И Лобову пришлось во всех подробностях припоминать тот жаркий скоротечный бой за Крагуевац, и сам город, и ту улицу, на которой прожил две недели. Он говорил о радушии сербов, о встрече с партизанами из Пролетарского корпуса НОАЮ , о женщинах-бойцах, ходивших в глубокую разведку в район Кральево, и о хозяйке дома, где останавливался штаб бригады,— все, все до последней мелочи необходимо было знать Эмилии.

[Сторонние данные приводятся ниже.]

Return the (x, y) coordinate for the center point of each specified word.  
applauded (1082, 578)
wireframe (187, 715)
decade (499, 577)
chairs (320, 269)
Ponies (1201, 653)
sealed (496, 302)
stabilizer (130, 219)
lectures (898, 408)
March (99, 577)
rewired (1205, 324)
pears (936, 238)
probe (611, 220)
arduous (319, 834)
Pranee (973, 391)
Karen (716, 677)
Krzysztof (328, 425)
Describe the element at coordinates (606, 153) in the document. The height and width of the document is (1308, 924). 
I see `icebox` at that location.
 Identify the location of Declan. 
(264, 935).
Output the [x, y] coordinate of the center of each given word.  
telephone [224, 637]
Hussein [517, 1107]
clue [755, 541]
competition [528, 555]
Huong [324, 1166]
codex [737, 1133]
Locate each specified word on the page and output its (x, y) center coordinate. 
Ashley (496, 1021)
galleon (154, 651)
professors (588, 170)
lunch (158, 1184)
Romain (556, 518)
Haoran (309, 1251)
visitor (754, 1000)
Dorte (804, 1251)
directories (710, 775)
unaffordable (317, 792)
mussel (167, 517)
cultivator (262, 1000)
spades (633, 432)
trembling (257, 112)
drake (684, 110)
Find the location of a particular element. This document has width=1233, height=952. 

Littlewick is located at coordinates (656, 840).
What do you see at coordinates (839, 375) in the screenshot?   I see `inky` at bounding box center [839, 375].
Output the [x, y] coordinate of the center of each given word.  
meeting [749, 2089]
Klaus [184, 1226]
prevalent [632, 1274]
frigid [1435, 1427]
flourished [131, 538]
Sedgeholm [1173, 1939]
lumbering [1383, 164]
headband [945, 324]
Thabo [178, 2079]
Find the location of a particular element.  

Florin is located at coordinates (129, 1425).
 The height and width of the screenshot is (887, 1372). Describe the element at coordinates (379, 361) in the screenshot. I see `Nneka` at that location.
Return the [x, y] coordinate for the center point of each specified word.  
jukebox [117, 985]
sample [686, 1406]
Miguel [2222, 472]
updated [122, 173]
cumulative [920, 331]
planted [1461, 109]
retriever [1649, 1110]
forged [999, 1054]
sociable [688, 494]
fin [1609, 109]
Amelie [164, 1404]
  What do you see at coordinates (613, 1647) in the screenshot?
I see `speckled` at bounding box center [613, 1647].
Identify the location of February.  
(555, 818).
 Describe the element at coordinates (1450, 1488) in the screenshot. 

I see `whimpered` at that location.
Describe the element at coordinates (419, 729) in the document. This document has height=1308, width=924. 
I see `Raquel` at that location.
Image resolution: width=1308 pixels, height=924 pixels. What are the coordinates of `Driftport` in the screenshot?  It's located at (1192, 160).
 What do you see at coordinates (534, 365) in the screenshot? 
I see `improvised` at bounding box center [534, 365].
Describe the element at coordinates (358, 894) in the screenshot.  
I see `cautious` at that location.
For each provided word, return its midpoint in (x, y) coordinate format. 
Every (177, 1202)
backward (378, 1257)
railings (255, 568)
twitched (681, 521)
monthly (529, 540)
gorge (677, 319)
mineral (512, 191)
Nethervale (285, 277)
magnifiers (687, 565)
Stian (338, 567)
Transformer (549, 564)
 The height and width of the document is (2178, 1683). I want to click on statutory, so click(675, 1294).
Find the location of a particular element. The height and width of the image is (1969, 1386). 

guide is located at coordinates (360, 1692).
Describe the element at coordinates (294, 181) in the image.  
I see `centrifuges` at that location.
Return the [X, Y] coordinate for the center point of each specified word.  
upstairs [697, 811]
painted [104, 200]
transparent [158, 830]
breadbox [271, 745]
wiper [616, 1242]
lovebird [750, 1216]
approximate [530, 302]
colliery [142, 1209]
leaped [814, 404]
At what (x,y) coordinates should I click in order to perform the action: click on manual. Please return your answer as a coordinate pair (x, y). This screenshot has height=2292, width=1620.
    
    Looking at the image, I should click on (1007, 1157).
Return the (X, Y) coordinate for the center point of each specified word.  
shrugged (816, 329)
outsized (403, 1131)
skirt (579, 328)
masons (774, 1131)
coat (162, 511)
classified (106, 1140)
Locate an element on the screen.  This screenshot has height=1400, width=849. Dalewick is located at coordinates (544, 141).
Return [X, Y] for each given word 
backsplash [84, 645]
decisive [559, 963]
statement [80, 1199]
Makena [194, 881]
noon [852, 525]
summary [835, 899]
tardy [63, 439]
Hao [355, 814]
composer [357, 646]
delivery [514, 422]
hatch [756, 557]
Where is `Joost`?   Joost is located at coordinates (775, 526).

— Тот, кто воевал только в Чехословакии, считает чехов самыми сердечными людьми. Да, их нельзя забыть. Но и Югославию я лично не забуду никогда. Доброта сербов тронула меня. Впрочем, конечно, не одного меня,— сказал он в заключение.
— Спасибо,— абсолютно чисто, без акцента, произнесла Эмилия. И опять всплакнула потихонечку. Но уловив осуждающий взгляд Максима, она начала торопливо искать платочек, виновато повторяя в замешательстве: — Нэ буду, нэ буду...
— Эх, Леонид Матвеевич, Леонид Матвеевич,— глуховато заговорил Максим, вообще-то не любивший жаловаться никому.— Хотя бы одно горе, куда ни шло. А то целых два: у нее — свое, у меня — свое... Мою-то историю вы знаете?
— Со слов Егора Егоровича. Максим наклонил голову — в таком случае добавить нечего. И сказал, не поднимая головы:
— На одно только и надеюсь, что правда ни в огне не горит, ни в воде не тонет...
11
Нет, не на лице земли и даже не на лице солдата, а в женском сердце долее всего сохраняются следы войны. Давным-давно закончились сражения,— зарубцевались траншеи, осыпались воронки на полях, фронтовики попривыкали к шрамам, словно к родимым пятнам,— но так и остался в женских душах нерастворимый осадок горечи.
Анастасия Каширина по долгу службы, что зовется партработой, частенько встречалась с солдатскими вдовами и с девушками не первой молодости, которым нелегко устроить жизнь. В последнее время ее внимание к ним особенно обострилось. Куда бы ни пошла и ни поехала, всюду безошибочно замечала тех, у кого война отняла мужей и женихов, отцов и братьев, кто, лишившись поддержки мужской руки, взвалил на свои плечи все заботы о семье.